Позднее, вскоре после двух, когда мы стояли в удивительно короткой очереди на вход в Колизей – или, точнее, когда я стоял в очереди, а Мадлен ходила за водой (каким-то загадочным образом это заняло у нее ровно столько времени, сколько потребовалось мне, чтобы добраться до кассы), – я спросил ее небрежно, о чем с ней разговаривал отец Седрик.
– Стало совсем жарко, – сообщила она, игнорируя мой вопрос. Я как раз платил за вход.
– После Колизея поймаем такси, – предложил я. – А потом ничего не будем делать до самого вечера.
– А как насчет Моисея с рогами? – спросила она, поправляя шарф, прикрывающий голову. – Я хочу его увидеть, раз уж о нем зашла речь.
– Отлично, пойдем поздороваемся с Моисеем. Он здесь, через дорогу. А потом расслабимся.
Мы вместо прошли сквозь помпезный вход, воображая, согласно предложению Мадлен, что сейчас увидим казнь христианских мучеников. Несколько шагов под аркой, и вот мы уже стоим на самом краю арены, а гигантские ярусы из травертина[113] серого и песочного цвета вздымаются со всех сторон, приветствуя нас, – угрюмые, полуразрушенные, но все еще могучие – в каждой арке кусочек голубого неба.
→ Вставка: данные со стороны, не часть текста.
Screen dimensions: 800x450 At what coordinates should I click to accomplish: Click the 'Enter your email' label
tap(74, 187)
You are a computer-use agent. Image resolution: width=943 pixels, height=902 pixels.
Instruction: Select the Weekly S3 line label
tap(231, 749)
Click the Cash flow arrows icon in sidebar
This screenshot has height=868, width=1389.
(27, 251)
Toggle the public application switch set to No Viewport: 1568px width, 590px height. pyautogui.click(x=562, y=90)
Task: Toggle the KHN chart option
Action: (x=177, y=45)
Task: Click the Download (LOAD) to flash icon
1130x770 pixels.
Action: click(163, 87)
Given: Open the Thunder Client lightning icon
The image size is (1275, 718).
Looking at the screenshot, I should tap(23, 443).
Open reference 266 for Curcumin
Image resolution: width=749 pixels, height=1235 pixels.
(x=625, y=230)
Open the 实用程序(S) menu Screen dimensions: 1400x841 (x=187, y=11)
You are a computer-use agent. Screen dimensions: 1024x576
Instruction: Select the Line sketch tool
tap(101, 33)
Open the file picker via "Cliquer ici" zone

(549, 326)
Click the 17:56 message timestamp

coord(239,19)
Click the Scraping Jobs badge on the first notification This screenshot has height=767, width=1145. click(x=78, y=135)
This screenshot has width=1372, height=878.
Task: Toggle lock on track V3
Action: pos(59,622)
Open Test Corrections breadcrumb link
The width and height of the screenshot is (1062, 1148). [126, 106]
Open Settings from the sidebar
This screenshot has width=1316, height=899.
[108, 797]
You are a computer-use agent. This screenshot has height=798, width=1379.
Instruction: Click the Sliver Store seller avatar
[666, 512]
Мы стояли возле ограждения, на краю огромного овального провала и смотрели вниз, на лабиринт узких проходов, где под деревянным полом содержались звери и рабы.
– Мы говорили о самых разных вещах, – сказала Мадлен, закуривая сигарету. – Например, отец Седрик рассказал мне немного о тебе и твоей бабушке.
– Он ничего обо мне не знает.
– Он знает то, что ему рассказывала твоя бабушка.
– Сомневаюсь, что это много.
– Они видятся каждый день. И, очевидно, работали вместе в прежние годы – в Оксфорде. Как-то летом он сдавал там какие-то библиотечные экзамены.
– Да ну?
– Например, он знает, что ты рисовал портреты разных людей.
– Они мне не особенно хорошо удавались.
– А Седрик думает иначе. Он сказал, что ты обычно сидел в библиотеке и делал наброски карандашом и что ты выиграл какое-то соревнование.
Я покосился на нее:
– Ничего подобного. Я выиграл какой-то дурацкий приз, который разыгрывала местная газета. И мне тогда было шесть лет.
– А еще один приз ты получил в Кембридже – стипендию на год, и…
– Боже мой. Это тоже ерунда. Мадлен, серьезно там было всего двадцать участников. Эту стипендию учредили специально для поддержки бедных студентов, которые учились только на гранты.